Prices at Dominion South in northwest Pennsylvania fell 35¢ from $1.19/MMBtu last Wednesday to $0.84/MMBtu yesterday, with a weekly average price decrease of $0.59/MMBtu. The weekly average discount to the Henry Hub spot price increased from $1.60/MMBtu last report week to $2.06/MMBtu this report week, which was correlated with decreased demand from cooler weather.
Production is flat, imports from Canada slightly increase. The average total supply of natural gas remained the same as the previous report week, averaging 79.7 Bcf/d, according to data from PointLogic Energy. Dry natural gas production remained constant week over week. Average net imports from Canada increased by 1% from last week.
Overall demand decreases with cooler temperatures and consumption decreases for power generation and in residential and commercial sectors. Total U.S. consumption of natural gas fell by 14% compared with the previous report week, according to data from PointLogic Energy. Natural gas consumed for power generation declined by 24% week over week. Industrial sector consumption increased by 2% week over week. In the residential and commercial sectors, consumption declined by 13%. Natural gas exports to Mexico increased 1%.
U.S. LNG exports decrease. Three vessels (LNG-carrying capacity 11.2 Bcf) departed Sabine Pass liquefaction terminal last week (Thursday to Wednesday) and one vessel (LNG-carrying capacity 3.8 Bcf) was loading at the terminal on Wednesday.
Storage:
Net injections fall below the five-year average.

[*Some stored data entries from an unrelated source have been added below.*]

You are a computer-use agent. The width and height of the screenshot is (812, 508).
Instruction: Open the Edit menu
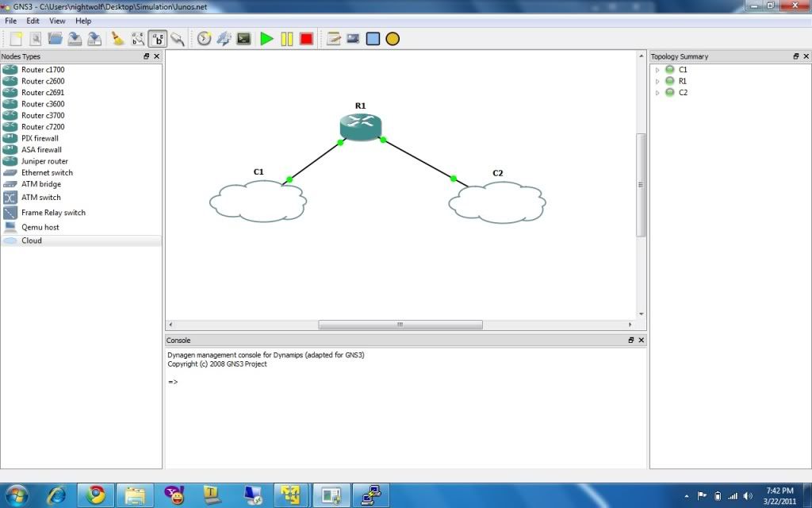point(33,21)
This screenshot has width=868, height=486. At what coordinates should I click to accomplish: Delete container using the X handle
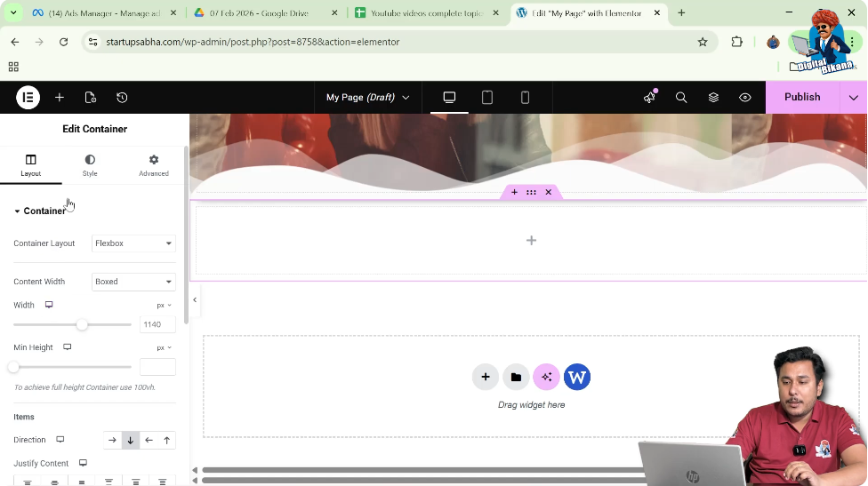pos(549,192)
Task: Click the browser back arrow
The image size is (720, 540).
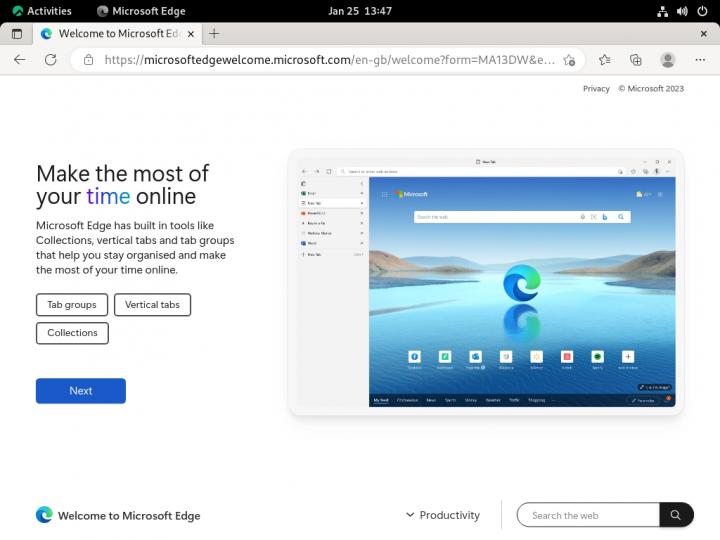Action: pyautogui.click(x=20, y=60)
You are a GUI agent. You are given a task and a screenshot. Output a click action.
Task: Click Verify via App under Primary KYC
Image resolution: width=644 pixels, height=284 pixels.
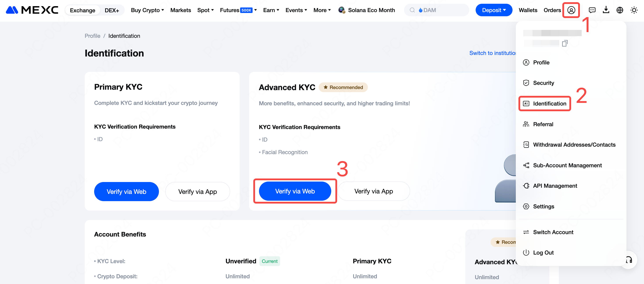click(197, 192)
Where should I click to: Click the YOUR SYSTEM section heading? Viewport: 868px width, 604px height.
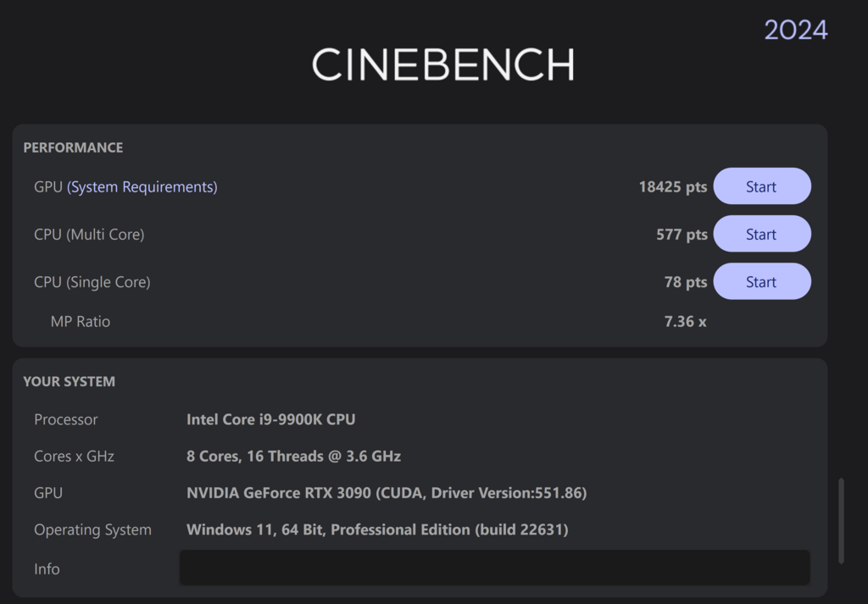70,382
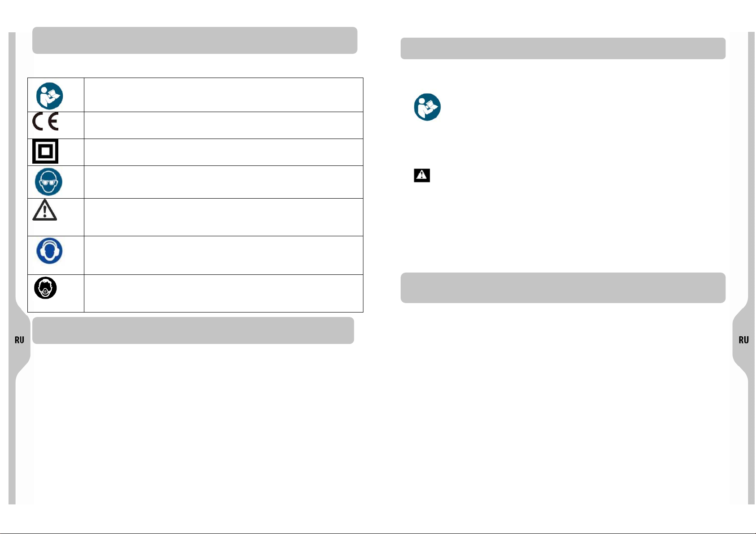
Task: Select the CE conformity mark symbol
Action: [45, 122]

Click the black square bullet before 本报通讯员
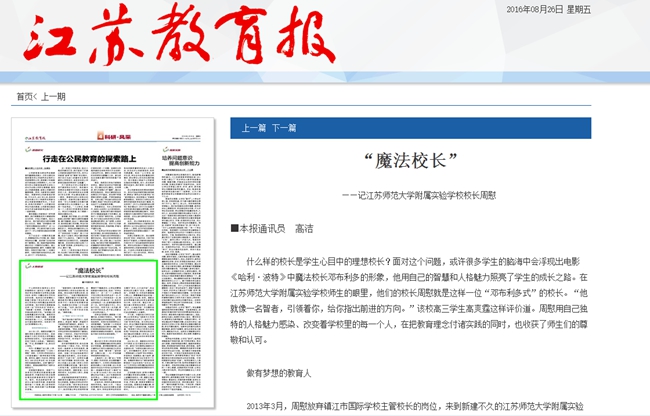point(234,229)
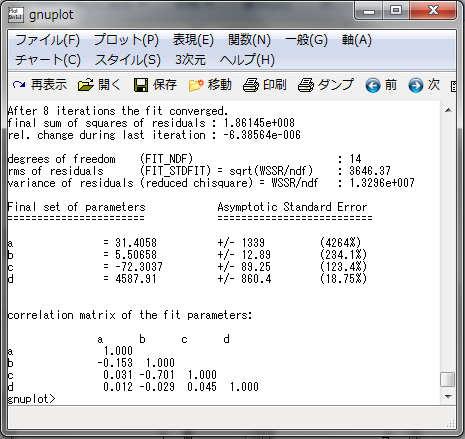
Task: Click the scrollbar up arrow
Action: click(x=448, y=110)
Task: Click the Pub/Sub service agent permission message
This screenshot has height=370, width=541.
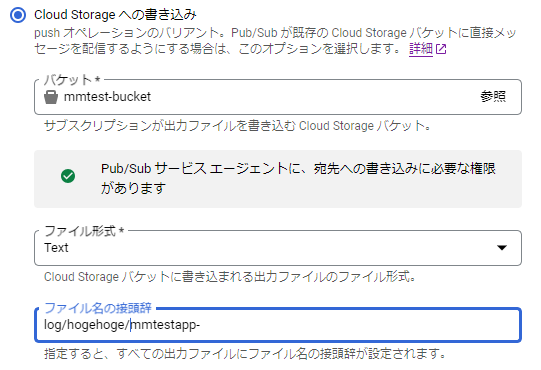Action: 298,178

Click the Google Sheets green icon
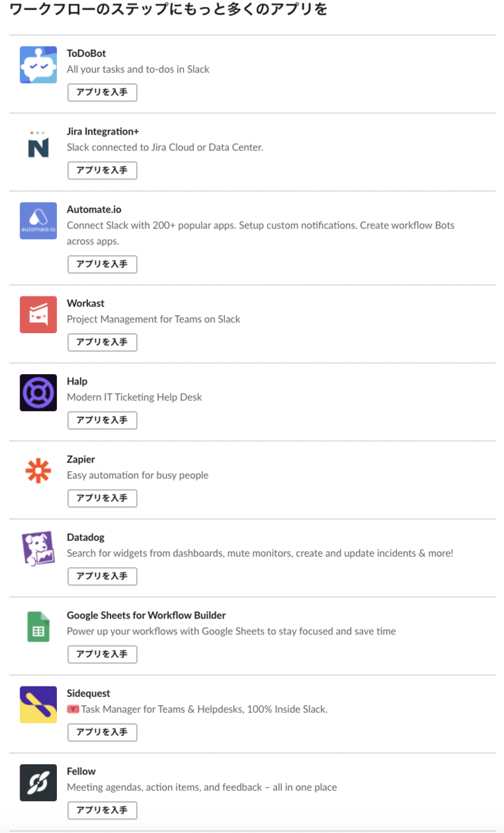point(38,627)
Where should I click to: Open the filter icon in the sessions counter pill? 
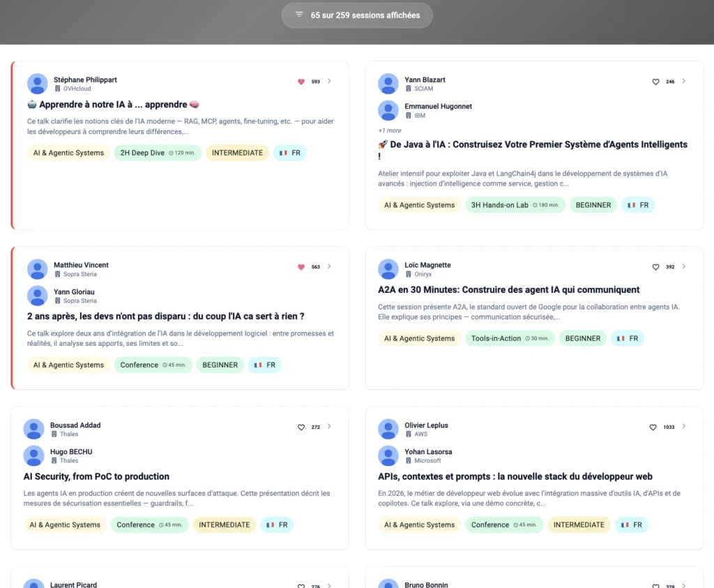click(299, 15)
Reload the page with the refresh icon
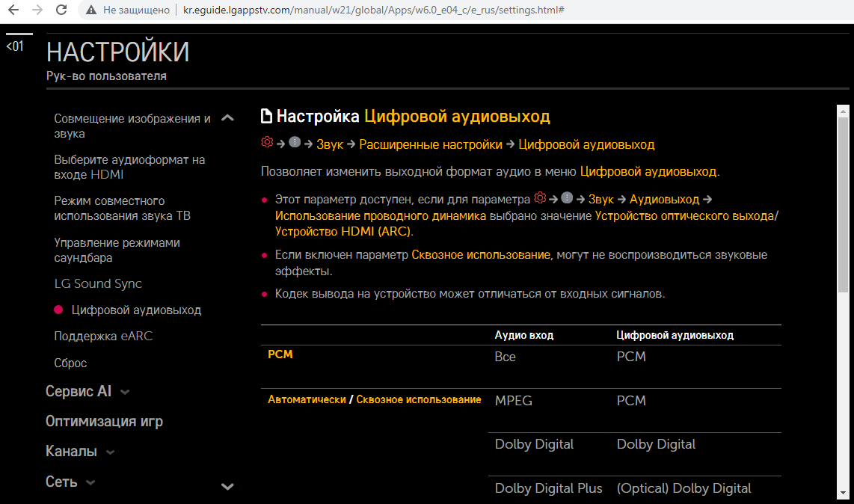The image size is (854, 504). 62,10
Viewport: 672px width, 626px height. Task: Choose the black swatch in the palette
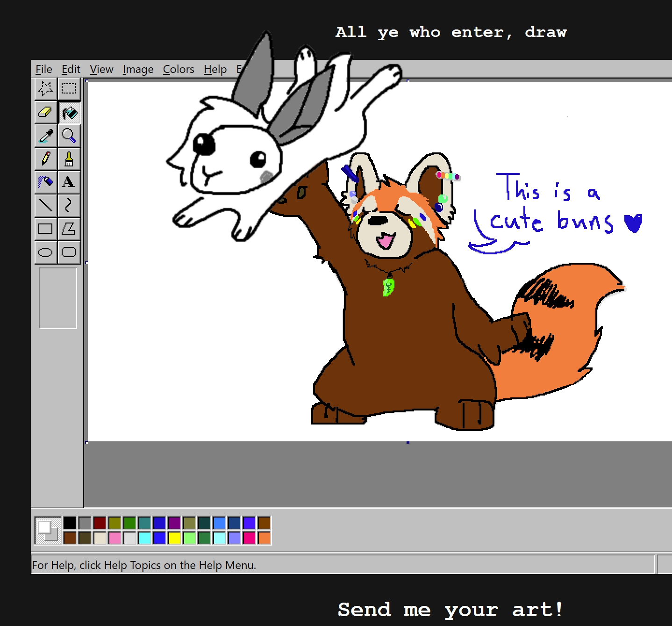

Net injections into storage totaled 42 Bcf for the week ending September 29, compared with the five-year (2012–16) average net injections of 91 Bcf and last year's net injections of 76 Bcf during the same week. Increased power demand for natural gas likely contributed to lower net injections compared with the previous report week, despite steady natural gas production. Net injections into storage were lower than the five-year average in all regions except the Pacific. The South Central region reported net withdrawals totaling 3 Bcf, which is 30 Bcf lower than the five-year average net injection. Total working gas stocks were lower than the five-year average for the first time since January 20, 2017. Working gas stocks total 3,508 Bcf, which is 8 Bcf lower than the five-year average and 161 Bcf lower than last year at this time.
Working gas stocks poised to end the refill season near the five-year average. So far during the 2017 refill season, net injections into storage are 16% lower than the comparable five-year average—1,457 Bcf during the 2017 refill season compared with the five-year average increase of 1,730 Bcf. If net injections continue to be 16% lower than the five-year average going forward, then working gas stocks will reach 3,782 Bcf by the end of the refill season. However, working gas stocks will total 3,834 Bcf if net injections into working gas match the five-year average for the remainder of the refill season.
The January 2018 futures price continues trading at a premium over the current spot price. During the most recent storage week, the average natural gas spot price at the Henry Hub was $2.95/MMBtu, while the Nymex futures price of natural gas for delivery in January 2018 averaged $3.29/MMBtu, a difference of 34¢. The premium was 28¢ a year ago. The average natural gas spot price at the Henry Hub was 1¢ lower than the front-month futures price at the Nymex. A year ago, the spot price was 7¢ higher than the front-month contract.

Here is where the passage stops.